You talk a lot about the risk posed by the increase in inequalities. Do you think that the debate on inequalities is based on the right terms?
If we look at a few figures, which I have taken from data from the Global Wealth Report published by Crédit Suisse: the world’s three richest people own more resources than the inhabitants of Angola, Burkina Faso and the Democratic Republic of Congo (DRC) put together – i.e. 122 million people.
There is no need to look any further, and there is no point saying that growth is going to resolve the issue of inequalities: there is something wrong with the workings of the world! When people experience disparities in wealth on such a scale, it is understandable that they are angry. Whole segments of society are excluded, in proportions that are way too high, which fuels populism, religious fundamentalism and xenophobia.
For a very long time, economists claimed that market forces could solve everything. But inequalities have reached such a high level that they cannot be left up to the market – it is a bit like the climate issue.

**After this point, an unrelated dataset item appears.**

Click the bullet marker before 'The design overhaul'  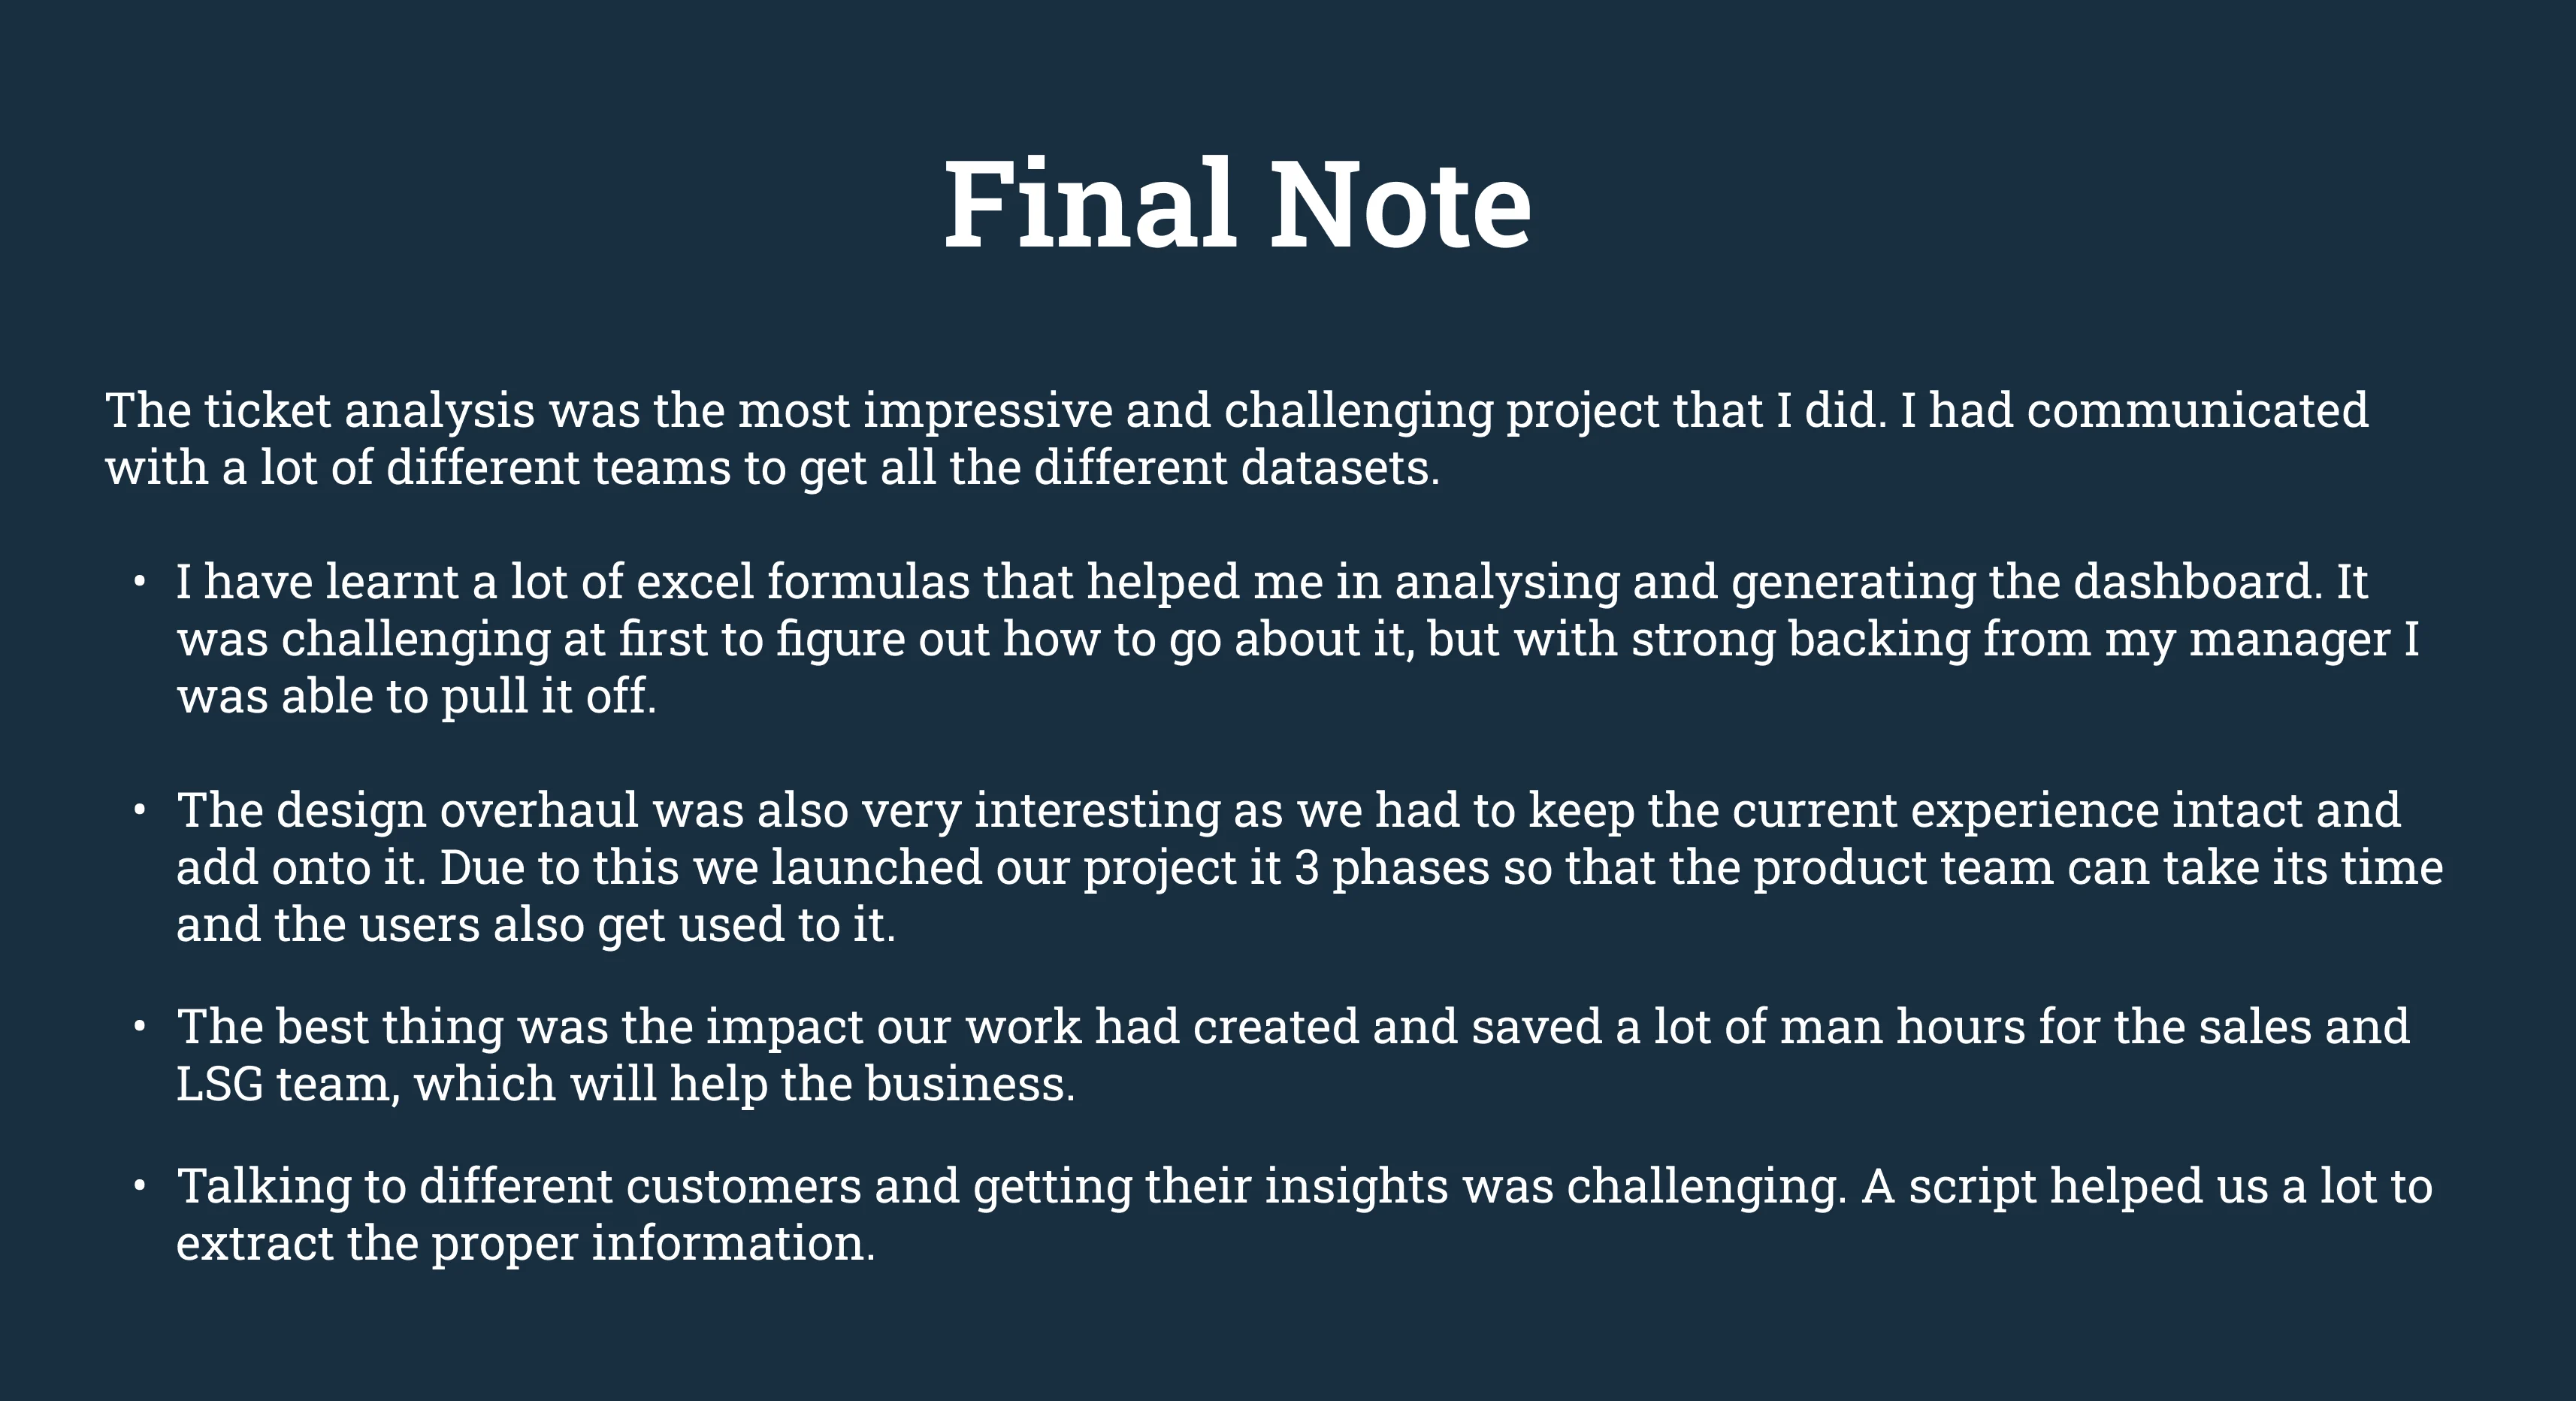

We need regulation, international cooperation and planning by governments, otherwise the world could be destroyed by political conflicts and the chaos related to inequalities. There could be huge consequences, as is the case with the climate. It is time to wake up and act in the interest of people, and if we do not care about them, in our own interest!
It is possible to reduce extreme poverty, but fighting inequalities is more complex. We have had these discussions at the World Bank: when we start tackling inequalities, everything gets complicated, because we threaten the security of people who have privileges – starting with ourselves. Certain inequalities are possible and even desirable, due to the phenomenon of emulation and incentives they bring about. But their current level is as such intolerable, and that is without even considering their political consequences.
What about the regulation of the financial system?
We realized just how necessary it is, quite dramatically, when the international financial crisis broke out in 2008. We understood that an intervention was necessary when the credit bubble started to burst in the USA with the subprime crisis.
A whole raft of legislation – the Dodd-Frank Act – was adopted in 2010, raising the question of the level of regulation, which some deemed excessively high. In 2008, ordinary consumers did not understand what was happening with the toxic financial products they had bought. This clearly shows the extent to which the idea of the rationality of economic actors is limited.
It is necessary to have a regulator in the health sector, to refer patients to the right treatment. Similarly, savers and borrowers need to be advised by finance specialists.
Could there be another financial crisis?
There are risks, but I do not think it will happen. We see bubbles burst here and there, in China because of the debt, in India because of non-performing loans, and even in the USA where the level reached by student loans poses a huge problem. There is a greater level of awareness than in 2008. We can expect measures to be taken in time.
What are the results of your analyses in terms of development? What would your advice be to donors?
I am in favor of official development assistance, but its mechanisms and channels are extremely important. The allocation of aid needs to be carefully planned – it is an art which needs to be worked at! Allocating aid to an autocratic leader known for his corruption means that it will end up on an account in Switzerland.
The opinions expressed on this blog are those of the authors and do not necessarily reflect the official position of their institutions or of AFD.